Version 3 of ucnetgrab

Updated 2009-08-06 16:07:35 by rmax

Aug. 2009 by rmax

mikrocontroller.net is a popular German forum for microcontroller hobbyists working with controllers like AVR or PIC .

It allows users to subscribe to discussion threads and get a notification email when something new has been posted. Unfortunately these emails only contain a link to the new posting, but not the posted text.

This script can be used as a filter in a procmail rule to replace the notification body with the actual text of the new posting. It uses the Tcl core's http package to fetch the discussion page and the tdom package to parse the HTML.


 package require http
 package require tdom

 fconfigure stdout -encoding utf-8

 # pass on the mail header
 while {[gets stdin line] != 0} {
    puts $line
 }
 puts ""
 # read the body and grab the URL from it
 regexp {(https?://[^\#]*)\#([0-9]+)} [read stdin] -> url rel
 regsub {^https} $url {http} url

 # fetch the thread
 set token [http::geturl $url]
 set html [http::data $token]
 http::cleanup $token

 # parse the HTML
 set dom [dom parse -html $html doc]
 set div [format \
    {//div[@class="post box gainlayout " and .//a[@name="%s"]]} $rel]
 set p [[$dom documentElement] selectNodes $div]

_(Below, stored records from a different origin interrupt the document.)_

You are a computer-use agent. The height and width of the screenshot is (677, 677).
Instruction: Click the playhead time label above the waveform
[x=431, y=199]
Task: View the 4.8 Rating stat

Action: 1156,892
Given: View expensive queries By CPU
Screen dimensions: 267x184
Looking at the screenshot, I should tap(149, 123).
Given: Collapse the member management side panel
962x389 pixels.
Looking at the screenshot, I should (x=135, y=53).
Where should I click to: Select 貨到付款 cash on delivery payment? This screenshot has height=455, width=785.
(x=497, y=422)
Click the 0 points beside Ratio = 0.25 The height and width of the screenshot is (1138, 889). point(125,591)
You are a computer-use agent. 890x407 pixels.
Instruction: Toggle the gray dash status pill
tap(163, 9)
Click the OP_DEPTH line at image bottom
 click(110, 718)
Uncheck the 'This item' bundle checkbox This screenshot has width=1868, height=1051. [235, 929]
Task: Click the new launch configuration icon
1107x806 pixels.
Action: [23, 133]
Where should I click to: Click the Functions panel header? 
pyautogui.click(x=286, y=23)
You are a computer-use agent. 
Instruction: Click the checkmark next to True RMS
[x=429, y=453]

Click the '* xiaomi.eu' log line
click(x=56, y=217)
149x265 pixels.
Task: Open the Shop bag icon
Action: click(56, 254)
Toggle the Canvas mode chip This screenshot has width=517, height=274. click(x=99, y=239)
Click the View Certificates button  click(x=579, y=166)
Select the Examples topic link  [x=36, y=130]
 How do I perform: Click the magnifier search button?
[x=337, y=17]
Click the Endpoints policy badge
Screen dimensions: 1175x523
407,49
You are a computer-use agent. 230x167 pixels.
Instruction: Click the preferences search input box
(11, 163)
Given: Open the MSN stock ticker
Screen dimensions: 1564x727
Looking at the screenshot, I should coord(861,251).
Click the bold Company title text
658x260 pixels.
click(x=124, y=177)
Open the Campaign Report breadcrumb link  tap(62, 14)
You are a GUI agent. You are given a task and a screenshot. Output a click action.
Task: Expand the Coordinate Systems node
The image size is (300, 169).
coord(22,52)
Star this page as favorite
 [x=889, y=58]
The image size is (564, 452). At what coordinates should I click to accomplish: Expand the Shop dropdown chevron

 # get and print the author
 set A [[$p selectNodes {.//div[@class="author"]}] asText]
 puts [regsub -all {\s+} [string trim $A] { }]

 # get and print the date
 set D [[$p selectNodes {.//div[@class="date"]}] asText]
 puts [regsub -all {\s+} [string trim $D] { }]

 # get and print the names of attachments
 foreach F [$p selectNodes {.//div[@class="attachment"]}] {
    puts [regsub -all {\s+} [string trim [$F asText]] { }]
 }
 puts ""

 # get and print the text of the posting
 set T [[$p selectNodes {.//div[contains(@class,"text")]}] asText]
 puts "$T"
 puts ""
 puts "$url#$rel"